You can't fault the actors -- Hugh Jackman, Ewan McGregor, Michelle Williams --who do their usual, excellent job. But material this derivative and obvious is beyond anyone's help. The generic title DECEPTION (which manages to give away at the outset what little mystery the movie supplies) is a good example of the stupidity on view. The film is pointless -- unless it happens to be one of the first "mystery" movies you've encountered in your young life.

I try to give roundly criticized movies a chance (and I recall reading a couple of positive notices amidst the raspberries here) but SPEED RACER delivers only color and light. I would imagine its story is too complicated for children below the age of ten but too tiresome for most everybody else. (Is the brother dead, or isn't he? keeps being asked ad infinitum. By the time we find out, we don't care.) The question "What could the Wachowskis have imagined they were doing?" comes to mind as the credits roll.
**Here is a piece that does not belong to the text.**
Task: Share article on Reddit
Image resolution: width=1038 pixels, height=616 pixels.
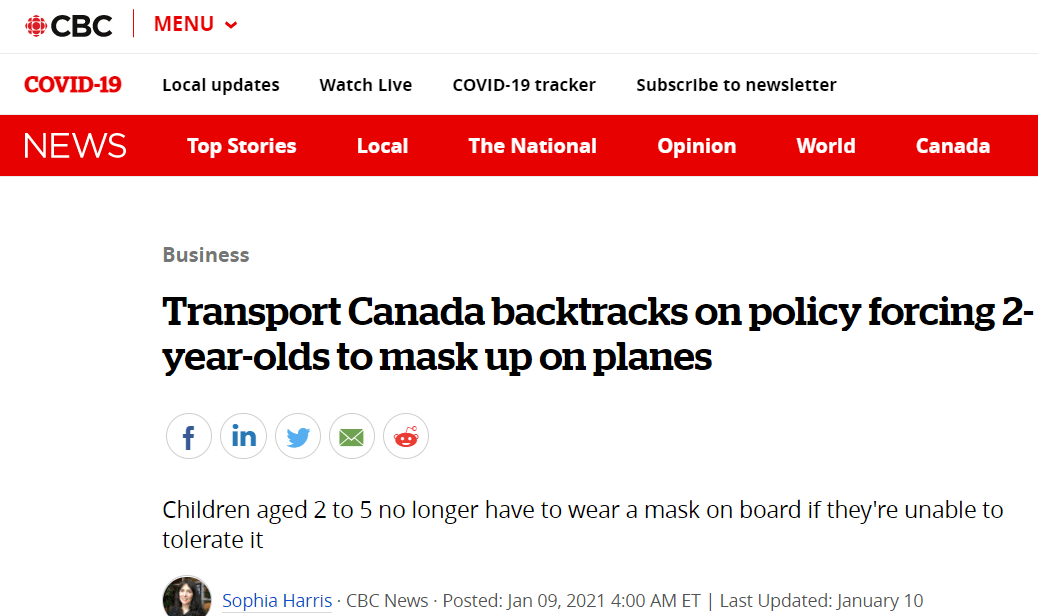Action: [405, 437]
Below are new DVD releases movies that fall midway between wheat and chaff. Think of them as a "matter of taste" or perhaps "chaff can supply necessary roughage." Your move...



Like watching three or more segments of the cable TV show, SEX AND THE CITY: THE MOVIE goes on (and on) delivering pretty much what you'd expect. Which makes it OK -- or not -- depending on how your feel about these gals, who have exactly the depth (but from the looks of things, a lot more money) than most of the current USA population.

What fun to see Diane Lane and Laura Dern, not to mention Christine Lahti, in their younger years. But that's about it. LADIES & GENTLEMEN: THE FABULOUS STAINS seems particularly unbelievable at the very times it ought to work best. (Can it have ever been as easy to turn an entire audience around on a dime as it appears here?) While the film offers some interesting precursors to later music videos, nothing really clicks as well as it should.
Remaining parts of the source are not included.